Commenting on the mating ritual of the hairy angler fish, Attenborough comments, “The female takes the male, which is very small, and the male clings on to her, and the two fuse so that they become one, and their very blood circulation is shared between them. The male is reduced to a sperm-producing mechanism, but it’s served its purpose because it has brought a different set of genes into the gene pool. “

Attenborough comments, “all life is driven by the need to breed”; in that breeding is the continuation of the species.

The documentary excluded one of the biggest groups of the animal kingdom! Humans.

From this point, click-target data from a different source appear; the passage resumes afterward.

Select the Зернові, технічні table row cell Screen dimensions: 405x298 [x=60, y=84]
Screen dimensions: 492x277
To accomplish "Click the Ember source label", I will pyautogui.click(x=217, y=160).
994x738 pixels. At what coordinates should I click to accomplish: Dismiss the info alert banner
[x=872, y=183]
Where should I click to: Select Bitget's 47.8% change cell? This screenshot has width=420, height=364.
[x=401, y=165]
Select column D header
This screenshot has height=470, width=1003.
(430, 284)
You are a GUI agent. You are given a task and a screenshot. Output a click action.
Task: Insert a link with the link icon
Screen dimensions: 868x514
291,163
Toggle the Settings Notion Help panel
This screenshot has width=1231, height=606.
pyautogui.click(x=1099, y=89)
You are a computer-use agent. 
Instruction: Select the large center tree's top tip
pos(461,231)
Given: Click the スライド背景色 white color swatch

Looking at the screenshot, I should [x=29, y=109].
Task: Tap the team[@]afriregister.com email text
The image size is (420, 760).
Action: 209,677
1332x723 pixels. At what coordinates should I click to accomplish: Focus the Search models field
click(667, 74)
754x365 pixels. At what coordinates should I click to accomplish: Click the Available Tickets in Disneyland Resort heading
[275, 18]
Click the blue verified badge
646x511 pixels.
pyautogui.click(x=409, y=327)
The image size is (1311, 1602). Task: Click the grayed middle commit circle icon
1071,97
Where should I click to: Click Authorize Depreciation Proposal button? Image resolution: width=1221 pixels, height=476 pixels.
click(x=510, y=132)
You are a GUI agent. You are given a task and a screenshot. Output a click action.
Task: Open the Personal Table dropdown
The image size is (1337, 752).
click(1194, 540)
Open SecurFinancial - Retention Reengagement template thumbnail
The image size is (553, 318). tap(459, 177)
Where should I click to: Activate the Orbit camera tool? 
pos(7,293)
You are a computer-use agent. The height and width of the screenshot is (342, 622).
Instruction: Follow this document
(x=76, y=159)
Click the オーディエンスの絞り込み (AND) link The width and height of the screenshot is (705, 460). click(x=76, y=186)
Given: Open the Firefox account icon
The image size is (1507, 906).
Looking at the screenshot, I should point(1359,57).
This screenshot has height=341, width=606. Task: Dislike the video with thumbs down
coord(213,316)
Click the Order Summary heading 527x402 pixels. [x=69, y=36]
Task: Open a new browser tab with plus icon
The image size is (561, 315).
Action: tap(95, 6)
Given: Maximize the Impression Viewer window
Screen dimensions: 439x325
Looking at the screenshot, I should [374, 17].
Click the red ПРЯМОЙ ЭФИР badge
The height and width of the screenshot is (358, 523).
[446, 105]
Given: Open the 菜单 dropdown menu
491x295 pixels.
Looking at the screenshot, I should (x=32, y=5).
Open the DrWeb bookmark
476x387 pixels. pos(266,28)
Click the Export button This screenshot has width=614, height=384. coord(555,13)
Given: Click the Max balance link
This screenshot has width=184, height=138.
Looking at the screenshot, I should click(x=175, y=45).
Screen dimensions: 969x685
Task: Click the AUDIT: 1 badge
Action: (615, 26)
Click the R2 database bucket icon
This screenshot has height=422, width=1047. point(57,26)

Humans can move on their own and are placed in the animal kingdom. Further, humans belong to the animal phylum known as chordates because we have a backbone. The human-animal has hair and milk glands, so we are placed in the class of mammals.

It appears that we can sneak in with our long-distanced lens cameras and observe a giant toad copulating, a male and female ostrich engaged in an intimate pre-mating dance, and on the plains of Texas be absorbed as a dominant wild turkey is aided by his less impressive brothers who help keep rival males at bay whilst the top male turkey secures as many mates as possible.

And none of this “watching” is considered ‘voyeurism’; I, and no doubt many others sat watching as other species were engaged in copulation!

So, what makes this animal (humans) insist on privacy, the lights out, the door closed, the sheets covered over, while zebra, and the ostrich engage with one another on the open savannahs of Africa, spider and tamarin monkeys mate with one another in the jungles of the amazon, and humpback whales call to one another off the coastline of Hawaii.

Maybe it is because we have a different name for The Mating Game; we call it Love-making, and while many species of wildlife risk their life and limb to find a partner, and copulate – it is for the sake of the species; they breed in order to survive. For the human, animal species, the preservation of the species is not the uppermost intention of a human couple lying together, rather it is the most intimate way of saying to the other, “I love you” and that is confirmed by the intimacy and immediacy of the physical act of intercourse.

An intriguing aspect of the documentary was that while precoital rituals were at times extravagant, once coitus had been achieved, separation was immediate, the ground squirrel was back to its hole in the desert of Morocco, both male Zebra stallion and mare resume their grazing on the grasslands, and the chimpanzee and gibbon were off looking for the juiciest of branches.

For many couples, the postcoital lying in each others arms, the gentle touch of skin on skin, the “pillow talk” continues the ‘love-making’. Humans in fact, don’t mate; humans love.

The illustration is of Flamingos. Flamingos have a staggering 136 moves that they display in order to attract a mate, according to new research.